Common Sense About the MCRI

The Kalamazoo Gazette has published a well-written, informative opinion piece about the Michigan Civil Rights Initiative. Read it all:

Common sense about civil rights initiative

Wednesday, August 23, 2006

There is plenty of misinformation swirling about concerning the Michigan Civil Rights Initiative (MCRI), a proposal that will appear on the ballot in November in Michigan. Case in point is Joshua Woods' July 17 Viewpoint, ``Civil Rights Initiative reads like a bad `Saturday Night Live' script.''

Woods claims that the MCRI would ``ban affirmative action.'' This isn't exactly true.

The use of the term ``affirmative action'' in this debate serves to confuse rather than clarify. Different people use this term in different ways to refer to different types of programs. It can refer to both programs that discriminate based on race, and those that seek to recruit more minorities. The former would be banned, the latter would not. Hence, saying that the MCRI would "ban affirmative action'' is inaccurate.

The MCRI would only ban preferential treatment or discrimination based on race, sex or ethnicity in public contracting, public education and public employment. Private schools and businesses would be exempt.

Make no mistake. You cannot support both civil rights and racial preferences. Supporting civil rights means treating people based on their character, not on the color of their skin. Racial preferences treat people differently based on the color of their skin.

Supporters of the MCRI don't deny that there are racial problems in America. We deny that racial preferences help to solve them. Racial discrimination creates an atmosphere of suspicion and mistrust which only serves to further divide us. Racial preferences are all too easily exploited by both white and black racists to promote hatred.

Another reason that racial preferences will not help to solve racial problems is that they do not help black people.

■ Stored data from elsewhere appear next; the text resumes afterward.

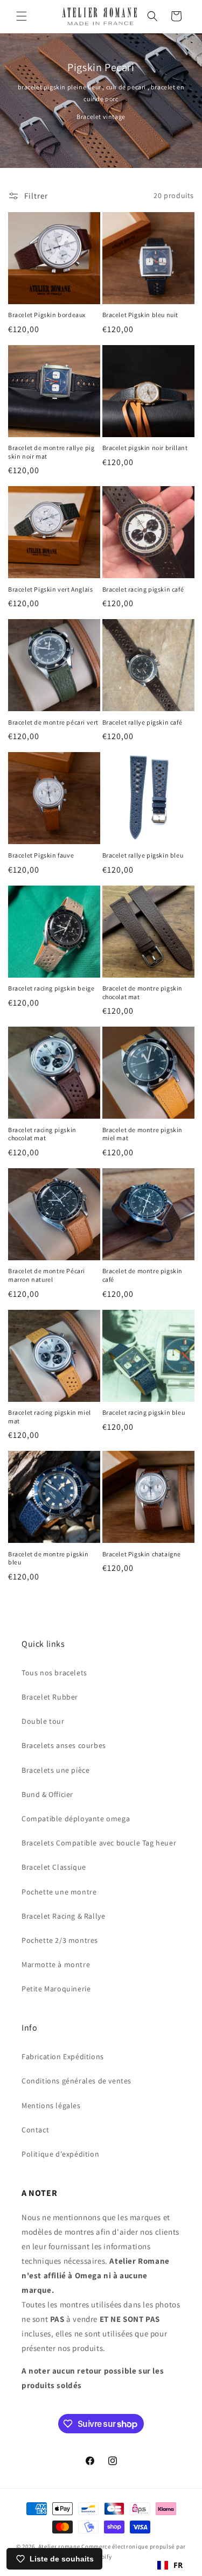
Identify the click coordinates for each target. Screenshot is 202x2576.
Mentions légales (51, 2105)
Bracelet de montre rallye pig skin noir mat (51, 452)
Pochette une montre (59, 1892)
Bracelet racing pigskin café (143, 589)
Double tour (43, 1721)
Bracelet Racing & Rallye (63, 1916)
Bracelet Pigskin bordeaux (47, 315)
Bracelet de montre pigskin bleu (48, 1558)
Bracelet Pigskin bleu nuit (140, 315)
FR (178, 2565)
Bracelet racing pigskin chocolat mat (42, 1134)
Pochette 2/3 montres (60, 1940)
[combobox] (170, 2565)
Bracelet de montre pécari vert (53, 722)
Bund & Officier (47, 1794)
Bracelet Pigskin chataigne (142, 1554)
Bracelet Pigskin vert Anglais (50, 589)
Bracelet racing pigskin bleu (143, 1412)
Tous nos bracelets (54, 1672)
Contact (35, 2130)
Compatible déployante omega (76, 1818)
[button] (21, 16)
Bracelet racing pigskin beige (51, 988)
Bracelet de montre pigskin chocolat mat (142, 992)
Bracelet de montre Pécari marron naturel (46, 1275)
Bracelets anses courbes (64, 1745)
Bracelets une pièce (55, 1770)
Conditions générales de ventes (76, 2081)
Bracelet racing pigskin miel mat (49, 1416)
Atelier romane (59, 2546)
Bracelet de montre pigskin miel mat (142, 1134)
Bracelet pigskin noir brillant (145, 448)
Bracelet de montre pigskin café (142, 1275)
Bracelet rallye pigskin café (142, 722)
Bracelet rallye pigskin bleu (143, 855)
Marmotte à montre (56, 1964)
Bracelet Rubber (50, 1697)
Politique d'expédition (60, 2154)
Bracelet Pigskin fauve (41, 855)
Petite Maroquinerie (56, 1989)
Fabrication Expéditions (63, 2056)
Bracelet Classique (54, 1867)
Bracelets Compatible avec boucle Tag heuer (99, 1843)
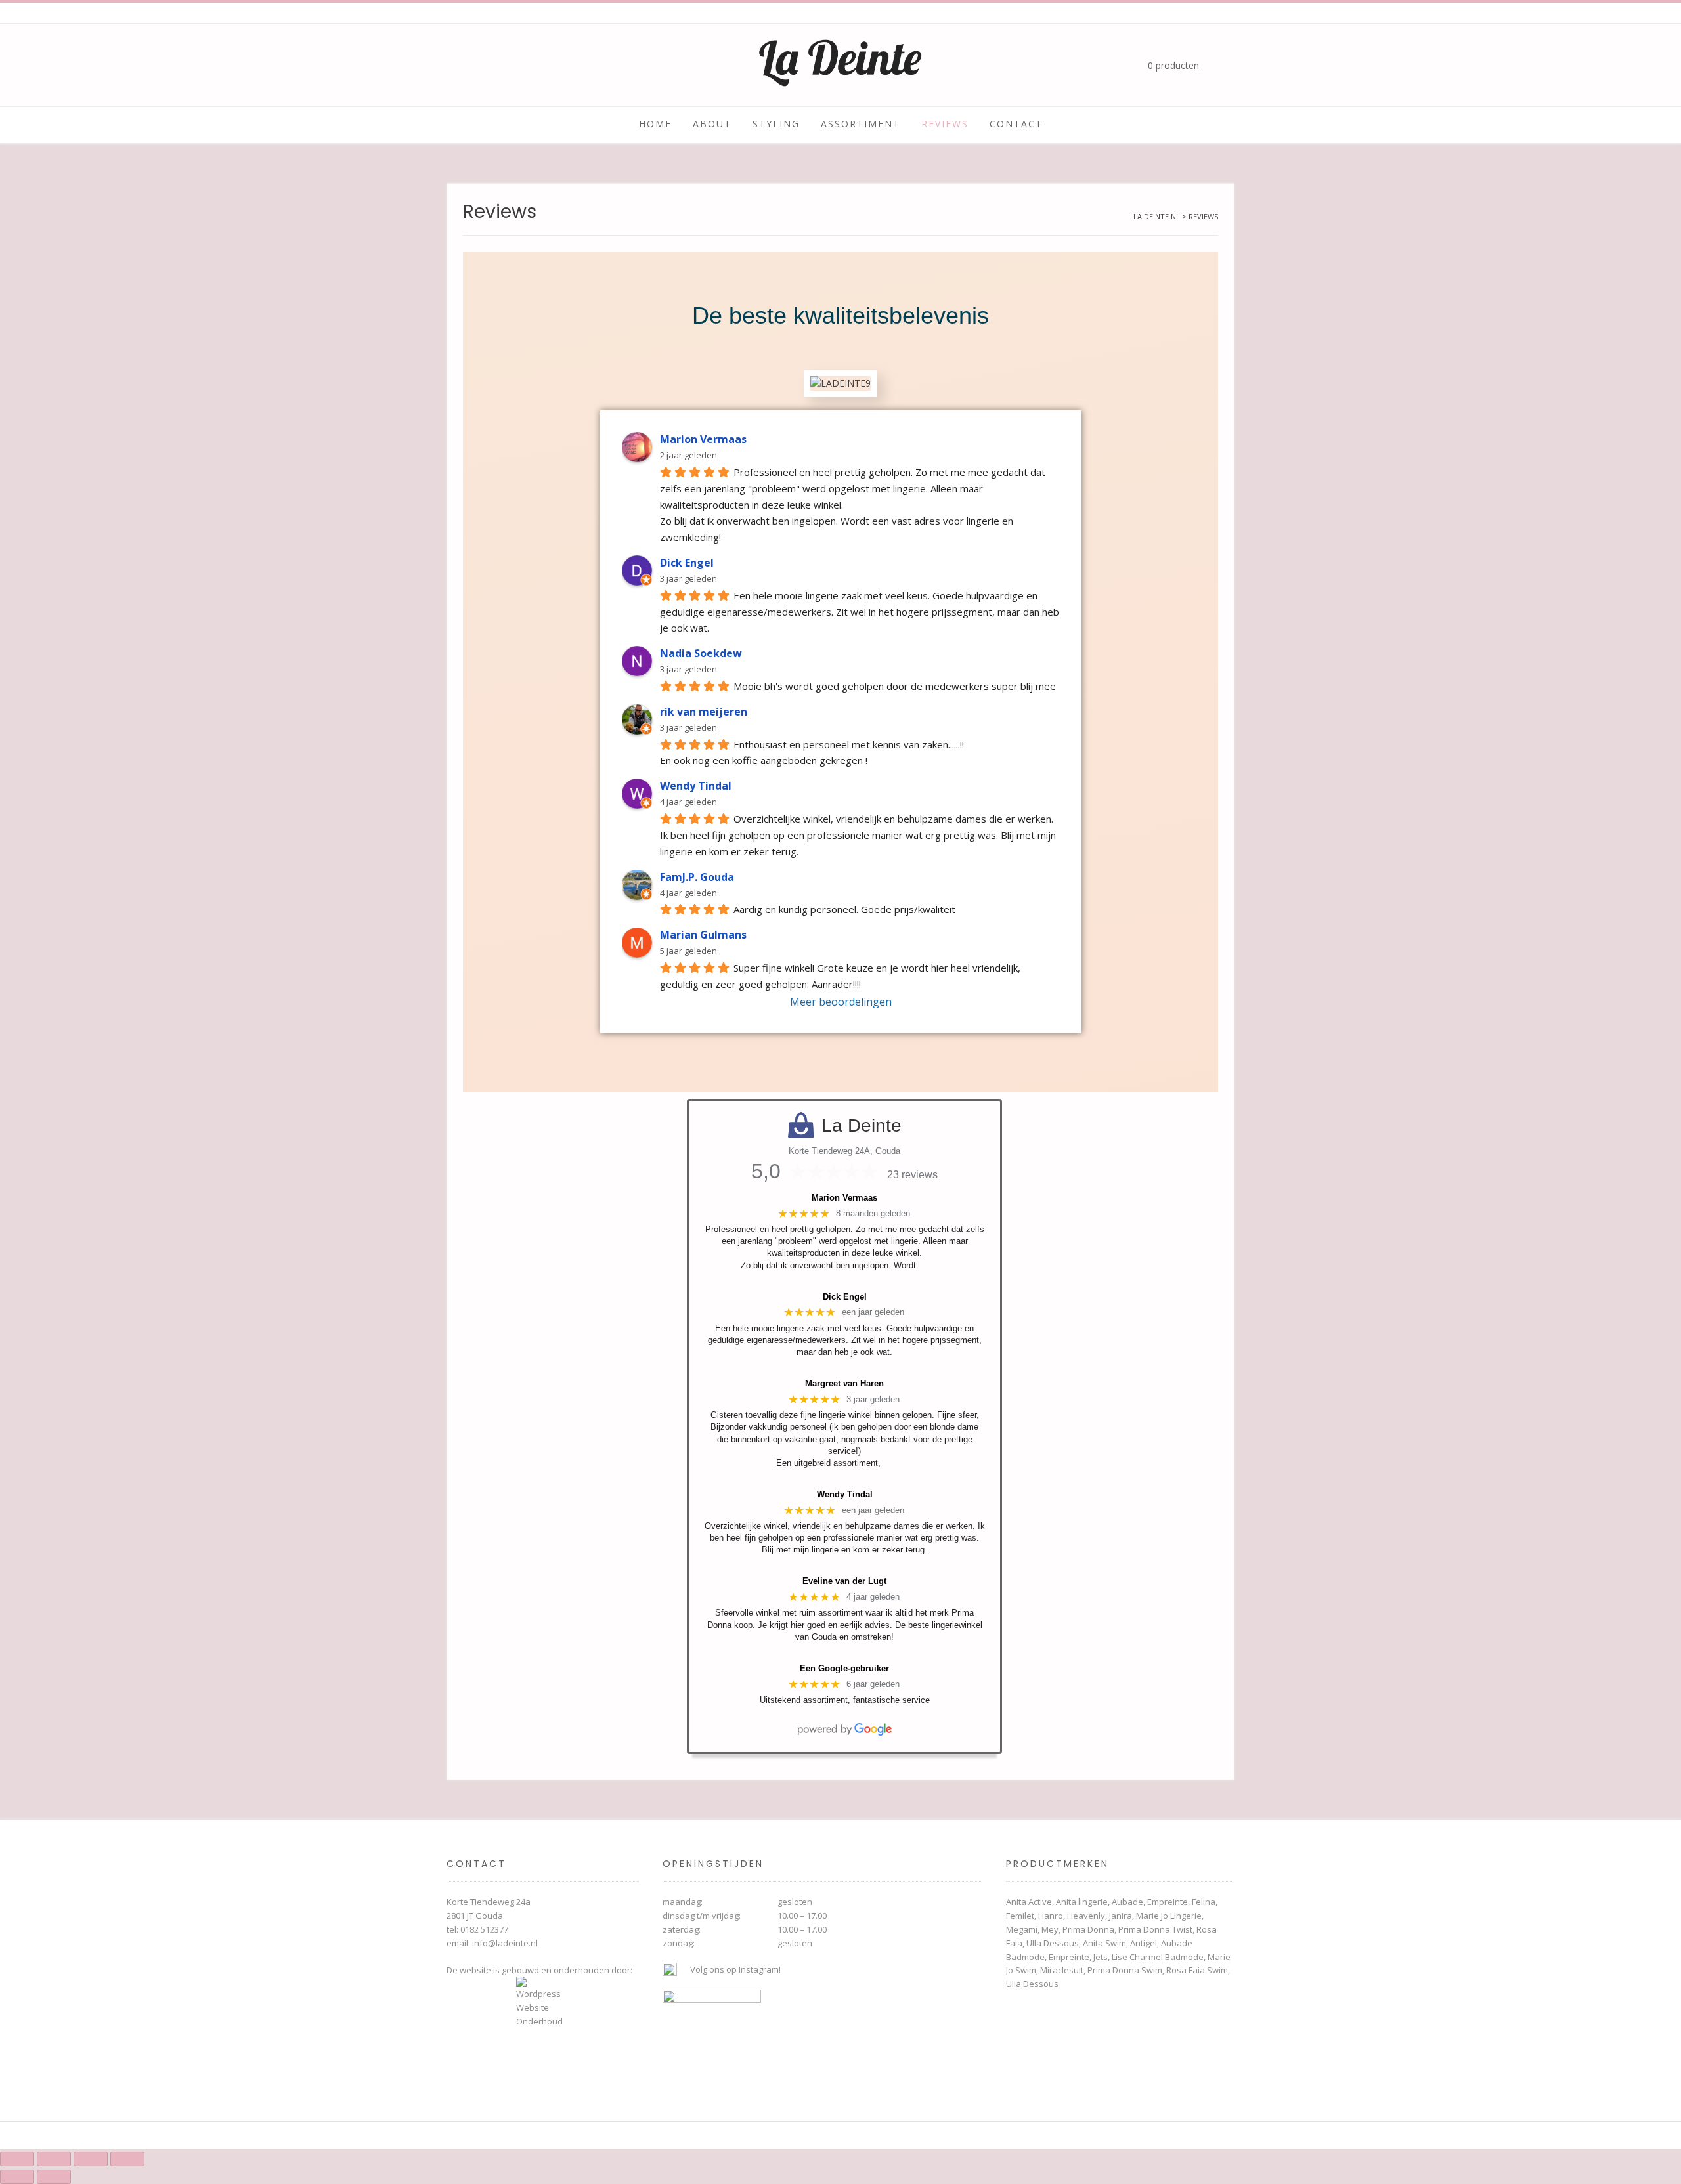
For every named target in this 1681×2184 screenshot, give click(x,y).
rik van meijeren (703, 711)
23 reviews (912, 1174)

Racial preferences are usually conceived as helping blacks while hurting whites, with people supporting the interests of one group or another. However, racial preferences actually hurt black people by setting them up for failure. They promote a systematic mismatching of candidates and positions. In fact, studies have shown that a large percentage of people who are admitted to college because of racial preferences end up dropping out. This doesn't do them any favors.

Woods claims that MCRI proponents disdain democracy, but it is the opponents of the MCRI who have repeatedly filed lawsuits in an attempt to stop the people from voting on this measure. Thankfully, they failed.

In November, we will have an opportunity to support the Michigan Civil Rights Initiative and end governmental racial discrimination once and for all.